The Section 8 guidance covers scenarios where the use of a given FEC configuration can result in no benefits in performance (or even degradation in performance).  If a receiver detects FEC parameters that are inconsistent with the nature of the source data or the transmission conditions, then the receiver could reject the offer (as per Sec. 6 of RFC 3264, "An offered stream MAY be rejected in the answer, for any reason").  However, additional guidance could improve the current text.

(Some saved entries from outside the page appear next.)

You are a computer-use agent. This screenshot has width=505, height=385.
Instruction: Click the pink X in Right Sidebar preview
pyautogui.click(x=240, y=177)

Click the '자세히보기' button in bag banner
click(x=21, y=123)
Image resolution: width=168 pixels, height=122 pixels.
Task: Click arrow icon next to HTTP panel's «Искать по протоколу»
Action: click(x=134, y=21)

"Given that FLEX FEC enables the protection of multiple source streams, there exists the possibility that multiple source buffers may be created that may not be used.  An attacker could leverage unused source buffers to as a means of occupying memory in a FLEX FEC endpoint.  ***In addition, an attack against the FEC parameters themselves (e.g. repair window, D or L values) can result in a receiver having to allocate source buffer space that may also lead to excessive consumption of resources.***  Moreover the application source data may not be perfectly matched with FLEX FEC source partitioning.  If this is the case, there is a possibility for unprotected source data if, for instance, the FLEX FEC implementation discards data that does not fit perfectly into its source processing requirements. " 

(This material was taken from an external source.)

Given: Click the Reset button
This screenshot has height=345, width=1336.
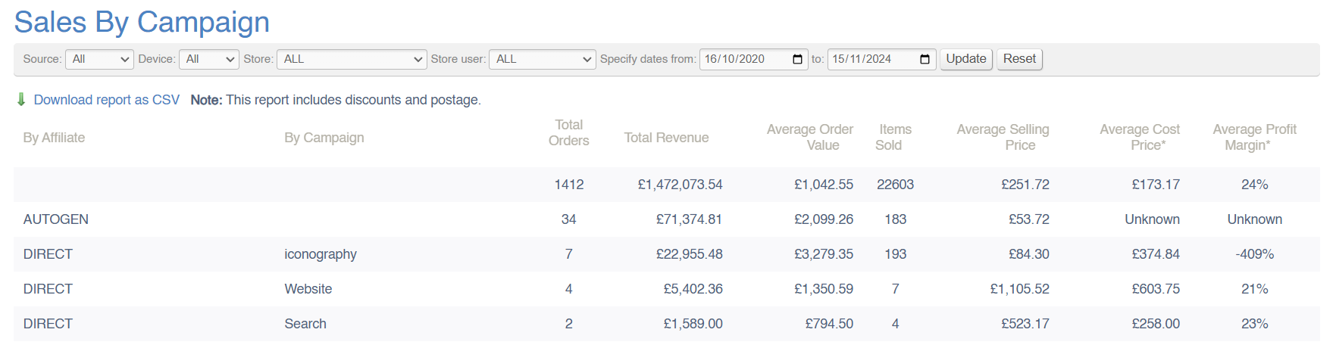Looking at the screenshot, I should pos(1019,59).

-----Original Message-----
From: payload <payload-bounces@ietf.org> On Behalf Of Magnus Westerlund
Sent: Thursday, February 21, 2019 7:09 AM
To: Benjamin Kaduk <kaduk@mit.edu>; The IESG <iesg@ietf.org>
Cc: roni.even@mail01.huawei.com; payload-chairs@ietf.org; payload@ietf.org; draft-ietf-payload-flexible-fec-scheme@ietf.org
Subject: Re: [payload] Benjamin Kaduk's Discuss on draft-ietf-payload-flexible-fec-scheme-17: (with DISCUSS and COMMENT)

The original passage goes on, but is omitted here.